START DATA EXCERPTS

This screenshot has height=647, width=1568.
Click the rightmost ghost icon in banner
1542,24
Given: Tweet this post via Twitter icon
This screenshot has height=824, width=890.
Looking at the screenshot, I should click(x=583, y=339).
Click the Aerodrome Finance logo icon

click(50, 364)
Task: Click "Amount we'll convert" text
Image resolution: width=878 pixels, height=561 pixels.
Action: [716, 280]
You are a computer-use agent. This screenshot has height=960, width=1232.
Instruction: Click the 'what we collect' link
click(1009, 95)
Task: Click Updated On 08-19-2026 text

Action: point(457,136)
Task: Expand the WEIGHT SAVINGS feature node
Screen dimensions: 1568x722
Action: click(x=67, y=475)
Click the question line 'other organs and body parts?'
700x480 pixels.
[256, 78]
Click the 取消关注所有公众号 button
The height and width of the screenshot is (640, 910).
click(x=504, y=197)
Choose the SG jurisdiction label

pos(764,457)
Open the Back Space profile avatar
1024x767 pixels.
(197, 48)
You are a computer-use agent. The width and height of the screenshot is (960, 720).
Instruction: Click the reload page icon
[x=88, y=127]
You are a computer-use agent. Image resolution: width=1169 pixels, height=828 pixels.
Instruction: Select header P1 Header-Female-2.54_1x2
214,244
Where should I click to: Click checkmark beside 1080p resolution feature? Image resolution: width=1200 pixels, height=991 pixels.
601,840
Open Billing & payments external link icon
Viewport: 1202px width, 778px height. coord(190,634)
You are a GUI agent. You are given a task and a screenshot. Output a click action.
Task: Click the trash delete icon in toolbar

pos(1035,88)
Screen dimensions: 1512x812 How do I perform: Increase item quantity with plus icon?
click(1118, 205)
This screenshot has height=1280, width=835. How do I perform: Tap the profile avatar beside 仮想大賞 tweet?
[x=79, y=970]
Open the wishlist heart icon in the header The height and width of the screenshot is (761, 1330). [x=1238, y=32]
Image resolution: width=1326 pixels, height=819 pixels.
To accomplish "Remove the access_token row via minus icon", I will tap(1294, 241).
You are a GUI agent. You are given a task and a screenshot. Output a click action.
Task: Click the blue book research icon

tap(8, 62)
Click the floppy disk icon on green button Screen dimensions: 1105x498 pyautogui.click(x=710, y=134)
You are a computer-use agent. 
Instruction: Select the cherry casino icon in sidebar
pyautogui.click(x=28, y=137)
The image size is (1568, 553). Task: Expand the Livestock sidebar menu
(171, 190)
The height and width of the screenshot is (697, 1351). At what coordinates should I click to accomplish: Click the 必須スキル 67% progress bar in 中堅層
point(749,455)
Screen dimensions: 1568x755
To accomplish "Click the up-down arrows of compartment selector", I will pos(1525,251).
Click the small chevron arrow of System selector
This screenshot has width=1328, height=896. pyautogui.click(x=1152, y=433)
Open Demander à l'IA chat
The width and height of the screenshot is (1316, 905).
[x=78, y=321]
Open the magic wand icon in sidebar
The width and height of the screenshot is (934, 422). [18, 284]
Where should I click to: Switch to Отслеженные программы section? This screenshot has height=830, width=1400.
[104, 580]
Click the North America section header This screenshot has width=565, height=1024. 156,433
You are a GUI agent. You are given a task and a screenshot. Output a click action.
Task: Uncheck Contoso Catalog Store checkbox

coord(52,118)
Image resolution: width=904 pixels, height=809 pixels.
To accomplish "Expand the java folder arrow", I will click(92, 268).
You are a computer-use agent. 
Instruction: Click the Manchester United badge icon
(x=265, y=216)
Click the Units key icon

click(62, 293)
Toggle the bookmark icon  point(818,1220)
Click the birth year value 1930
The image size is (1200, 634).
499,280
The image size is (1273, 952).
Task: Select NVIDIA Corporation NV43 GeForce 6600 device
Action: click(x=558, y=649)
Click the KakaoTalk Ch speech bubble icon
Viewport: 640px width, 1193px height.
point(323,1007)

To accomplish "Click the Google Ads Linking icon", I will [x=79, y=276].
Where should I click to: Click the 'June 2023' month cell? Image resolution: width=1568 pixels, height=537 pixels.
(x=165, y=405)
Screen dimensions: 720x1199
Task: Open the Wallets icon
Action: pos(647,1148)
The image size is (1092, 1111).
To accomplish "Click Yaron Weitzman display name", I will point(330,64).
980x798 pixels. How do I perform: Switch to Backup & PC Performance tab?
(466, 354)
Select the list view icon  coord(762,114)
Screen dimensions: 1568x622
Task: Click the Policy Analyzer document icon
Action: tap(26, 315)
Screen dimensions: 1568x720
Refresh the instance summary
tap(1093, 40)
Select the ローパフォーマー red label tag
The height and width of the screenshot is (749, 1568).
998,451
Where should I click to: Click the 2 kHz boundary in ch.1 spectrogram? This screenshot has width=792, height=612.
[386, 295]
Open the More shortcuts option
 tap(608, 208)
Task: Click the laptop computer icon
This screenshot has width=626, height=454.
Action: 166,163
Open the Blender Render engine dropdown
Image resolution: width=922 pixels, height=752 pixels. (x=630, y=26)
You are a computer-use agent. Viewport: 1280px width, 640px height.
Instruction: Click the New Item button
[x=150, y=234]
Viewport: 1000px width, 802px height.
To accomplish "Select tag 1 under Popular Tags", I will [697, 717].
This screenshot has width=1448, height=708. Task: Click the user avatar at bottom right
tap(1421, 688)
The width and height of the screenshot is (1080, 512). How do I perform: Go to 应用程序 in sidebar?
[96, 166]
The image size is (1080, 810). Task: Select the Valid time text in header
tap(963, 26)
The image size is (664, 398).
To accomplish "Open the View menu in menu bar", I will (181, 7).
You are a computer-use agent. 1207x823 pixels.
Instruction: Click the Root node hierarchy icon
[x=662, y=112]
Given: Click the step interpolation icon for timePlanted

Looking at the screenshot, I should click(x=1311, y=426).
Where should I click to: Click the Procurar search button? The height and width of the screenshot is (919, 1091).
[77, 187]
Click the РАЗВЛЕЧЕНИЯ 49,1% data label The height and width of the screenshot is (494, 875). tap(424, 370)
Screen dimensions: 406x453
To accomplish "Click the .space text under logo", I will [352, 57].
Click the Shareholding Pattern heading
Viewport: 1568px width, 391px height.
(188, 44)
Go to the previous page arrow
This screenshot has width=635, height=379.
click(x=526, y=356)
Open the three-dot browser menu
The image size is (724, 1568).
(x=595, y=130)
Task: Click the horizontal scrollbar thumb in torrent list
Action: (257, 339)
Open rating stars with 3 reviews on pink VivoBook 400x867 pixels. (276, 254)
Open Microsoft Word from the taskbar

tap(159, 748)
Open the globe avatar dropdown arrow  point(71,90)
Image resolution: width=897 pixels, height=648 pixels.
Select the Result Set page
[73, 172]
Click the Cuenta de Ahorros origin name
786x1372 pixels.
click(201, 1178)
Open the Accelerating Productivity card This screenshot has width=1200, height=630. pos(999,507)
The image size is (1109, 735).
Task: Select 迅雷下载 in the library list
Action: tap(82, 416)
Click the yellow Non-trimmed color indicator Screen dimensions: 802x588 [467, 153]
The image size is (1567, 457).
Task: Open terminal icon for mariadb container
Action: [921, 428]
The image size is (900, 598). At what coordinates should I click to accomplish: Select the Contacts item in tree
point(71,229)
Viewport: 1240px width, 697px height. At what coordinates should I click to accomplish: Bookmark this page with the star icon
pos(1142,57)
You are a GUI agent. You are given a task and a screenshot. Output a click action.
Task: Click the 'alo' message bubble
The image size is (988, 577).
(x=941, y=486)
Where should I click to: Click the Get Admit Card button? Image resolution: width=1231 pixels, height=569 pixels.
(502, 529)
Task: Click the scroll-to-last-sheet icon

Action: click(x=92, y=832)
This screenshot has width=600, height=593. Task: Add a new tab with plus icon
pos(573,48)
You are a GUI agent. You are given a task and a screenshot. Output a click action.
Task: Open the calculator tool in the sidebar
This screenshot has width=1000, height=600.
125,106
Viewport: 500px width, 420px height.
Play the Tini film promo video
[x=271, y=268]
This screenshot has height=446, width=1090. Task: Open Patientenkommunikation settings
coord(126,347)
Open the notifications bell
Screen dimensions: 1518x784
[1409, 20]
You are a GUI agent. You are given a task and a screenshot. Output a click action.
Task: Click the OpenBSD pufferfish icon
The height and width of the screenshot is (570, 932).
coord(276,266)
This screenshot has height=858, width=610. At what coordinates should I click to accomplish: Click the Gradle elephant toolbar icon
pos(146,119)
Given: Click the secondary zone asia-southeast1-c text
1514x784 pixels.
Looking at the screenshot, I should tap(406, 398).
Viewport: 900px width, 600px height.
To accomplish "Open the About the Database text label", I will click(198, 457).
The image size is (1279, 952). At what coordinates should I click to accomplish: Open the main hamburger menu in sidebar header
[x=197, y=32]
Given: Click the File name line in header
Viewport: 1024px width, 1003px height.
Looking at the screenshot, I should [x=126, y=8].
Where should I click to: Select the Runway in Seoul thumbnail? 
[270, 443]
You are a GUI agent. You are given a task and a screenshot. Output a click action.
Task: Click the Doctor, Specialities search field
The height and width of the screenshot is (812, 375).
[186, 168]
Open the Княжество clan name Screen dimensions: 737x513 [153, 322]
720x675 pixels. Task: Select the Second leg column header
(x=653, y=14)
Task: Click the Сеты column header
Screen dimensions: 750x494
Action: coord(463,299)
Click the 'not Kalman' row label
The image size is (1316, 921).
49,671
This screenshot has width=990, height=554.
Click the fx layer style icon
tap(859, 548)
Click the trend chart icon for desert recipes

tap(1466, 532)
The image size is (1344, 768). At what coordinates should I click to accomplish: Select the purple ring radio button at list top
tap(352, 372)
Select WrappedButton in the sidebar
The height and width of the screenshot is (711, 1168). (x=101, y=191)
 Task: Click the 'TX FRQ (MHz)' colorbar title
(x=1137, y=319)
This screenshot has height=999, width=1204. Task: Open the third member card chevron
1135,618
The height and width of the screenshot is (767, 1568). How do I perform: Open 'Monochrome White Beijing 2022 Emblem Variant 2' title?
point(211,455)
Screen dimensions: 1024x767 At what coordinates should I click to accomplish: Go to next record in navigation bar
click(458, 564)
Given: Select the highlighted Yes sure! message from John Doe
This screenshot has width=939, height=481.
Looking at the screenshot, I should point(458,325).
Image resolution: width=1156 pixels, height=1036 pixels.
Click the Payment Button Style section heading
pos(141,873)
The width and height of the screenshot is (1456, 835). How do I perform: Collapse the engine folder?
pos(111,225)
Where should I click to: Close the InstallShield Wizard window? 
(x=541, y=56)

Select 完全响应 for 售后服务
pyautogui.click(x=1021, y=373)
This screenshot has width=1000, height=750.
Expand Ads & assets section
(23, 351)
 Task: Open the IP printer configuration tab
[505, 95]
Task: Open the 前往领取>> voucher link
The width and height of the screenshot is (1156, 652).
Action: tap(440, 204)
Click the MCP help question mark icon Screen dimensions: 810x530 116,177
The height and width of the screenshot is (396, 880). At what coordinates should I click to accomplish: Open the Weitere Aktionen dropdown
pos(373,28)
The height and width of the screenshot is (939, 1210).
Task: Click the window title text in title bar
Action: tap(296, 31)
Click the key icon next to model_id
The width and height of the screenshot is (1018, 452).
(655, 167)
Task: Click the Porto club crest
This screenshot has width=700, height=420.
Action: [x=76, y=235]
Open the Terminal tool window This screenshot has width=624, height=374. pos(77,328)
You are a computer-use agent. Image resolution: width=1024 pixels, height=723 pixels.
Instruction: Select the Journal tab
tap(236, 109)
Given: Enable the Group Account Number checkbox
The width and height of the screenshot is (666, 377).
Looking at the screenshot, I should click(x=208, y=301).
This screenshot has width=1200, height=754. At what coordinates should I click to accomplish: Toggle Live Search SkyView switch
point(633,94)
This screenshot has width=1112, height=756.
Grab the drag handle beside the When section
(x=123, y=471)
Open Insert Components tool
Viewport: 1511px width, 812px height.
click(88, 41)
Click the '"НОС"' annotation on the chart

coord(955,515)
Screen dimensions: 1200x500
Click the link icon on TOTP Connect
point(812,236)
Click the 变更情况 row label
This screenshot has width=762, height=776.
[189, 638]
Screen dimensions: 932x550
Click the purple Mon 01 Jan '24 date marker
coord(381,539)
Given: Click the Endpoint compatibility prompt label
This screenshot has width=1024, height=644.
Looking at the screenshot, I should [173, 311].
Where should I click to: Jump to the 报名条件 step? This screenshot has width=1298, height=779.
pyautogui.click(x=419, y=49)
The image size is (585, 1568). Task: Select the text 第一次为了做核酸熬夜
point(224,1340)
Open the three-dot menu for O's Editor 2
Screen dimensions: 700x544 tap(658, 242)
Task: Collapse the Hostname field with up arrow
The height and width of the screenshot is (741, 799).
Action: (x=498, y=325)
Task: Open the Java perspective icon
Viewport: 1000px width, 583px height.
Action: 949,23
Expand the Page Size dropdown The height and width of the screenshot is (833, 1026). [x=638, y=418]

END DATA EXCERPTS

## [INSTRUCTIONS FOR THE TASK]
For the string "will", give the number of lines in the data that contain it, and only that number.

## [TASK SOLUTION]
9